Director John Schlesinger was the only one who thought it would work in North America cinemas and so had to put up the money himself to blow up the print from 16mm to 35mm; he took the new format to the Toronto Film Festival, where its success led to a North American release.

The production visited Kent where they filmed at Kent & East Sussex Railway which provided the trains for Flora's journey from London, and Northiam station in East Sussex for the fictional railway station of Beershorn Halt.

Further scenes were filmed in Brightling in East Sussex, and Twickenham Studios in London.
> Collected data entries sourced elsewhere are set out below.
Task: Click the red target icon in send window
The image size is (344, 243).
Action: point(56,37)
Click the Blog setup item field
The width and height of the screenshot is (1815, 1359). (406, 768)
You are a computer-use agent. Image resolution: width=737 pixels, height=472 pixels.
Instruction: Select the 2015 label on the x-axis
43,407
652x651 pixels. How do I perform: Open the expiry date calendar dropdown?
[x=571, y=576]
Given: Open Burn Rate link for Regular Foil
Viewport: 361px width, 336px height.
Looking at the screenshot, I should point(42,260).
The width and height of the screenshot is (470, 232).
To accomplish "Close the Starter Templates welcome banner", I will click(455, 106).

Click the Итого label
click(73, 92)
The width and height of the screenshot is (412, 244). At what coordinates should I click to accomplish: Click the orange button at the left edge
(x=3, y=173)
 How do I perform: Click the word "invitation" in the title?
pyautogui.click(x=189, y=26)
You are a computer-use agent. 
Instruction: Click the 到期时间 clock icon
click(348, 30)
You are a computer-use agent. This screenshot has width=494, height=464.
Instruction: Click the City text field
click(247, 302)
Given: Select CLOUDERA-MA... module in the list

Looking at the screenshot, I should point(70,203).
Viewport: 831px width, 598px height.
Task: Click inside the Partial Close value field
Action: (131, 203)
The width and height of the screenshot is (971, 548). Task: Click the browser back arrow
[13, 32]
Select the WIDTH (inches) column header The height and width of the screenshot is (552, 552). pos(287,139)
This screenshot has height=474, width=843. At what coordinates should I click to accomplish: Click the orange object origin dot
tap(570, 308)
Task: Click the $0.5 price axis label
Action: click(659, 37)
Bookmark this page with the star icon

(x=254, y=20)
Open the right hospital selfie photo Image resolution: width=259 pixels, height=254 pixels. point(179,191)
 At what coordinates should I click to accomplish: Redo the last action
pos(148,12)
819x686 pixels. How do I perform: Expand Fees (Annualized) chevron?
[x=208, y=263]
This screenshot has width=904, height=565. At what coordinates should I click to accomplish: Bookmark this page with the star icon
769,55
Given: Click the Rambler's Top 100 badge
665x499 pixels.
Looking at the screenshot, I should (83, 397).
The Royal Military Canal was also used for scenes where Flora and Elfine walk and chat.

==Reception==
During its theatrical release in North America, the film grossed $5,682,429 in total.
Cold Comfort Farm received generally positive reviews. On Rotten Tomatoes, it has an approval rating of 83% based on reviews from 40 critics. The website's critics consensus reads, "Cold Comfort Farm sends up high-minded classics with a wit and impressive restraint that rivals its inspirations." Metacritic, which uses a weighted average, assigned the film a score of 82 out of 100, based on 16 critics, indicating "universal acclaim".

Emanuel Levy of Variety wrote: "The fun that Schlesinger and his first-rate ensemble must have had while working on this production is infectious, for there isn't one dull -- or quiet -- moment in the film."